What is fecal incontinence?

When a child does not have control over their bowel movements( past the age of toilet training- at least 4 years of age ), and leaks solid or liquid ( or mucous ) stool from the rectum at unexpected times, it is known as fecal incontinence. It is a common embarrassing problem and boys are more often affected than girls and may result from a number of situations.

What causes fecal incontinence?

Encopresis most often develops as a result of chronic long standing constipation ( starting from pain during stooling, or illness, hot weather, changes in diet, travel etc ). Only rarely is there an anatomical abnormality or disease that the child is born with, though sometimes children with emotional or behavioral issues can have trouble with soiling. In most children the problem starts with a child passing a painful stool and after that “ holds in “ the stool to avoid the pain. This then becomes a habit and as the stool collects and becomes hard in the lower bowel , the bowel stretches and the urge to stool is lost. Eventually looser stool leaks past ( or some of the hard stool softens ) and this leaks out from the anus. The child is usually unaware of this happening. After a while the muscles around the anus don't relax as the child tries to push a stool out, which makes the problem worse.

What are the symptoms of fecal incontinence?

The primary symptom is leaking of the stool unexpectedly, which can range in frequency and severity. Foul smelling gas, constipation and abdominal pain can also accompany fecal incontinence.

What are fecal incontinence care options?

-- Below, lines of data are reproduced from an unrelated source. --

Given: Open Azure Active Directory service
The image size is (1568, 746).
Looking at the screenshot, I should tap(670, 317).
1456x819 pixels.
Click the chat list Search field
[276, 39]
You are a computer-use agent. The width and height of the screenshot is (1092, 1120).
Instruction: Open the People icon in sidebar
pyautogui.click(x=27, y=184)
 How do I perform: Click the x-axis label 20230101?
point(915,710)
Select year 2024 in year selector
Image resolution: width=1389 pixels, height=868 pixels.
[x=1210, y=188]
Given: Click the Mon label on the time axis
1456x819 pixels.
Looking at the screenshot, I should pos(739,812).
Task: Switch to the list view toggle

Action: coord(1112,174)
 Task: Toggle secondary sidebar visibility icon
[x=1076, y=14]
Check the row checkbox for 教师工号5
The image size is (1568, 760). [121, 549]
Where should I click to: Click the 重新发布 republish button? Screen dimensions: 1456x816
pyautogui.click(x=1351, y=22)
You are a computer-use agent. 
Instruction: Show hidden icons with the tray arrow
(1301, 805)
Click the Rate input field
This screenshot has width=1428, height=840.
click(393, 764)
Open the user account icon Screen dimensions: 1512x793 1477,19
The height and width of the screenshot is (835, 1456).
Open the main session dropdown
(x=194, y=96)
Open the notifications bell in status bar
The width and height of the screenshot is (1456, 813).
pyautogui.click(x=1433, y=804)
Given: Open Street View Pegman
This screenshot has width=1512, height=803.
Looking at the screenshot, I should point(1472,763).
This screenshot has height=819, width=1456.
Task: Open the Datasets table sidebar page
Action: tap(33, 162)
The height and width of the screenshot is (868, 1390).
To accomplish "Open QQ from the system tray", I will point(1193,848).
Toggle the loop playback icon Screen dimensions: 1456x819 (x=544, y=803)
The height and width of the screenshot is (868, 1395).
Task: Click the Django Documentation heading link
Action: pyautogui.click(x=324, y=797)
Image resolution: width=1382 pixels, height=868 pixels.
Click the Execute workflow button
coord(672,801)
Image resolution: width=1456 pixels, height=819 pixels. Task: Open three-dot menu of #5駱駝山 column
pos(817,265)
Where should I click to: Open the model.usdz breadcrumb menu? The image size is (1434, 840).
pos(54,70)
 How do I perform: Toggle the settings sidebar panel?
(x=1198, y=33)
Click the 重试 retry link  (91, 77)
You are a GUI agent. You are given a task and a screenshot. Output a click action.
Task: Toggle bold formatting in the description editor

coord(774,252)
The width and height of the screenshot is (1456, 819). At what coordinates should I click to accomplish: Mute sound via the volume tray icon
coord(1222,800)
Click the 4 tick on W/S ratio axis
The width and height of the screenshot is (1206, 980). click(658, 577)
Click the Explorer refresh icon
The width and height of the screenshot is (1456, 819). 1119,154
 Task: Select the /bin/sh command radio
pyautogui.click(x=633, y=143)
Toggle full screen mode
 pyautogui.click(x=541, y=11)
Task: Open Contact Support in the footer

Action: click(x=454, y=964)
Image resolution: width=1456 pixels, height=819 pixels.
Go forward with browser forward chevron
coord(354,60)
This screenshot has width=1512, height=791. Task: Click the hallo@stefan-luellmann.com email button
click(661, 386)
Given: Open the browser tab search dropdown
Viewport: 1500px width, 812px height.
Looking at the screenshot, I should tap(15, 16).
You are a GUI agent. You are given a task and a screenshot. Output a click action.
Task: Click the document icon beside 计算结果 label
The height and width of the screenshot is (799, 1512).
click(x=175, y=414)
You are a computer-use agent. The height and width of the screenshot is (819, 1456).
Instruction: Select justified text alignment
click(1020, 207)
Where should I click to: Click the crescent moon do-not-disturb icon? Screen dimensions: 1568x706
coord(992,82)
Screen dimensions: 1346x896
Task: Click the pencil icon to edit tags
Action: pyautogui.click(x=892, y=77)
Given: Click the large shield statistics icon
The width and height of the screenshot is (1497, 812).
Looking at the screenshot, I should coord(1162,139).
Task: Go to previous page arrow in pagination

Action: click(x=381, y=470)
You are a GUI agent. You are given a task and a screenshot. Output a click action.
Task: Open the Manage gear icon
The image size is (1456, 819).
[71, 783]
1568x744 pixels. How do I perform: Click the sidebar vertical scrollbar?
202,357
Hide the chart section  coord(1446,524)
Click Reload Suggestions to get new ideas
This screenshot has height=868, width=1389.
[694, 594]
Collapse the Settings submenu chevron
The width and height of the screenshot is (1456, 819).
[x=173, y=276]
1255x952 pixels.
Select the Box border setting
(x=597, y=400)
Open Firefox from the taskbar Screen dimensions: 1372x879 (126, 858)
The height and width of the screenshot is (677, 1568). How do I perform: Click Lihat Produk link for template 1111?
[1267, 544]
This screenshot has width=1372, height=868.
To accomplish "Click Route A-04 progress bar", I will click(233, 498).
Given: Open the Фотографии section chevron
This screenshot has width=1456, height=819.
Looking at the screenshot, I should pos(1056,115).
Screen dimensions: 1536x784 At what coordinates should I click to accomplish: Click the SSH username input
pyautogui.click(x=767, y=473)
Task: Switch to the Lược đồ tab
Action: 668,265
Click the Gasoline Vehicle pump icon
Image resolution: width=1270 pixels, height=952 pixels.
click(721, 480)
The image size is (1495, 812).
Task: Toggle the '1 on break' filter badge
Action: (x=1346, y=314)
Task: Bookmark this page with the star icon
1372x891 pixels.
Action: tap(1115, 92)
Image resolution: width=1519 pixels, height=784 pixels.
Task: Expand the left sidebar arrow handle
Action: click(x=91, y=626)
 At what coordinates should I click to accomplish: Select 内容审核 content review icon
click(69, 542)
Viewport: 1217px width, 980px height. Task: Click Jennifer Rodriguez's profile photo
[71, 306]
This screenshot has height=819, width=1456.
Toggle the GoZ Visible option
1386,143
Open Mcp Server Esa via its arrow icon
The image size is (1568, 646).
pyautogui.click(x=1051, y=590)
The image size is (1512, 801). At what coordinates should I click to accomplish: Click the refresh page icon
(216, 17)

Most treatment programs aim at -emptying the lower bowel of stool- establishing regular soft stools and teaching the child to have regular bowel movements by responding to “ stooling urges”. Depending on the nature and severity of the fecal incontinence, a combination of dietary changes ( fluids, fruits, vegetables and whole grains ), medical treatments, behavioral therapy, and biofeedback techniques gives the best results. Rarely do children with encopresis need surgery.